## [Passage shown]
╔══
Single by 3 Doors Down

from the album 3 Doors Down
- Released: February 18, 2008
- Studio: Tokyo, Japan
- Length: 4:01
- Label: Universal Republic
- Songwriters: Brad Arnold; Chris Henderson; Matt Roberts; Todd Harrell;
- Producers: Johnny K; Kirk Kelsey;

3 Doors Down singles chronology
| "Citizen/Soldier" (2007) | "It's Not My Time" (2008) | "Train" (2008) |

Music video
- "It's Not My Time" on YouTube

= It's Not My Time =

2008 single by 3 Doors Down

"It's Not My Time" is the lead single from the self-titled fourth studio album by the American rock band 3 Doors Down. The song was serviced to US modern rock radio on February 18, 2008. Lyrically, the song focuses on "being resilient, going against the grain and going against the world when the world's trying to push you down, or take you out," lead singer Brad Arnold said. The song topped the US Billboard Mainstream Rock Tracks chart for three weeks. An acoustic version was also available on iTunes as a pre-order.

==Background==
"It's Not My Time" was originally written for the remake of the film The Poseidon Adventure. Brad Arnold explained: "It was gonna be a track on that movie. In the movie, they're just trying to escape their death. And there's a ship sinking. They showed me like a 30-second clip of the movie, and I went and wrote that song from it. And they wound up not wanting it, so I was like, Cool, we'll keep it. And that's actually the second song off a film like that. I wrote "Let Me Go" off of Seventeen Days for Spiderman, and they didn't want it, so we kept it. I'm glad. I had no problem with it."

==Release and chart performance==
The song was officially added to US modern rock radio on February 18, 2008. By its first official day of release, it was the most-added track at both active- and modern-rock radio stations. The song debuted at number 37 on the Billboard Hot Mainstream Rock Tracks chart for the week of March 1, 2008. It went on to top the chart, becoming the band's eighth top-10 single and fifth number-one single on the chart. It debuted at number 38 on the Billboard Hot Modern Rock Tracks chart, eventually peaking at number five. The song peaked at number 17 on the Billboard Hot 100, making it the band's fifth top-20 hit on that chart. The song became their second number one on the Adult Top 40, following "Here Without You".
╚══
## [Given information]
╔══
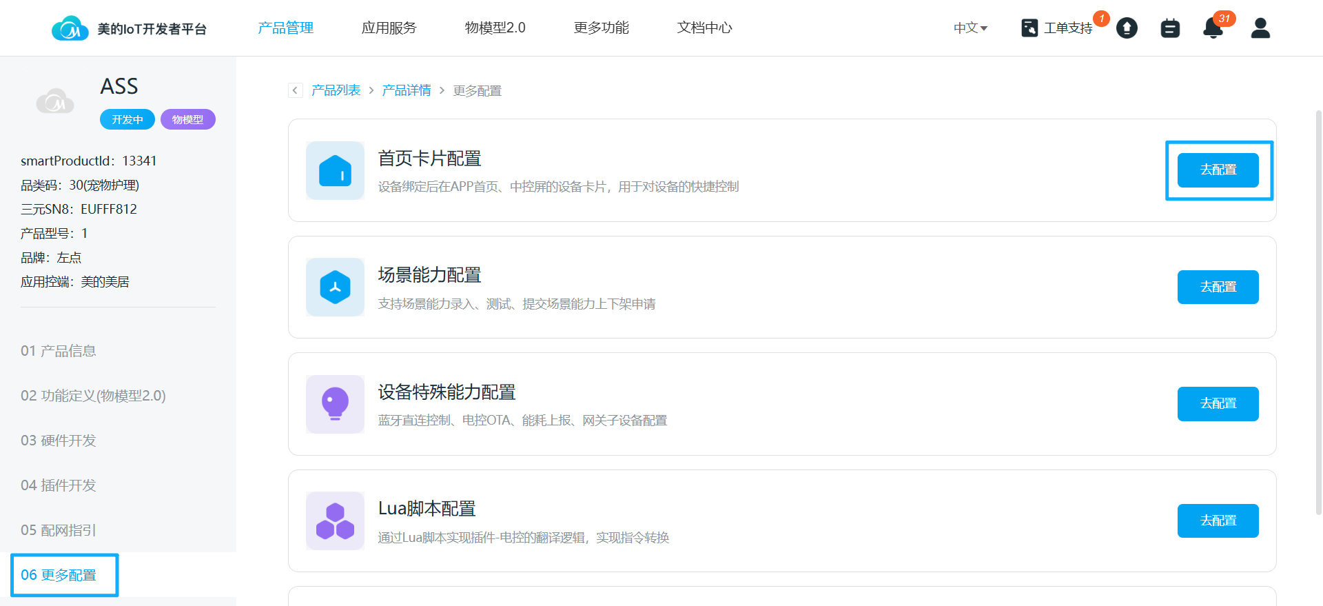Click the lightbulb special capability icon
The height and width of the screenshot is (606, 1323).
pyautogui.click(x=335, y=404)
╚══
╔══
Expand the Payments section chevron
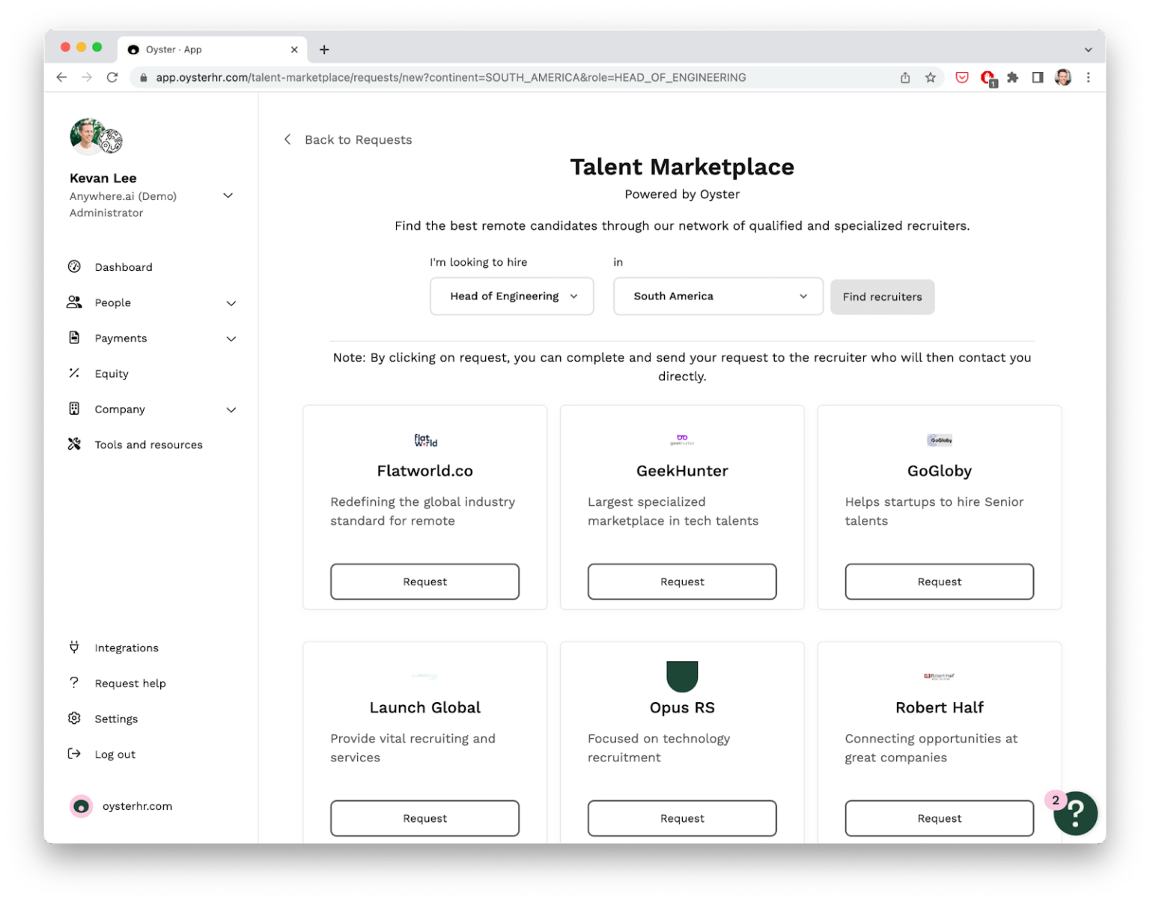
╚══
## [Set task 1]
Answer these from the article on "It's Not My Time":
(a) What film was the song first written for?
(b) At what number did the song debut on the Billboard Hot Mainstream Rock Tracks chart?
(c) What was the song's peak position on the Billboard Hot 100?
## [Set task 2]
From the article on "It's Not My Time," reproduce the stretch from "3 Doors Down singles" through "as a pre-order." word for word.
The data has no connection to the article on "It's Not My Time."

## [Answer 1]
(a) The remake of The Poseidon Adventure
(b) Number 37
(c) Number 17

## [Answer 2]
3 Doors Down singles chronology
| "Citizen/Soldier" (2007) | "It's Not My Time" (2008) | "Train" (2008) |

Music video
- "It's Not My Time" on YouTube

= It's Not My Time =

2008 single by 3 Doors Down

"It's Not My Time" is the lead single from the self-titled fourth studio album by the American rock band 3 Doors Down. The song was serviced to US modern rock radio on February 18, 2008. Lyrically, the song focuses on "being resilient, going against the grain and going against the world when the world's trying to push you down, or take you out," lead singer Brad Arnold said. The song topped the US Billboard Mainstream Rock Tracks chart for three weeks. An acoustic version was also available on iTunes as a pre-order.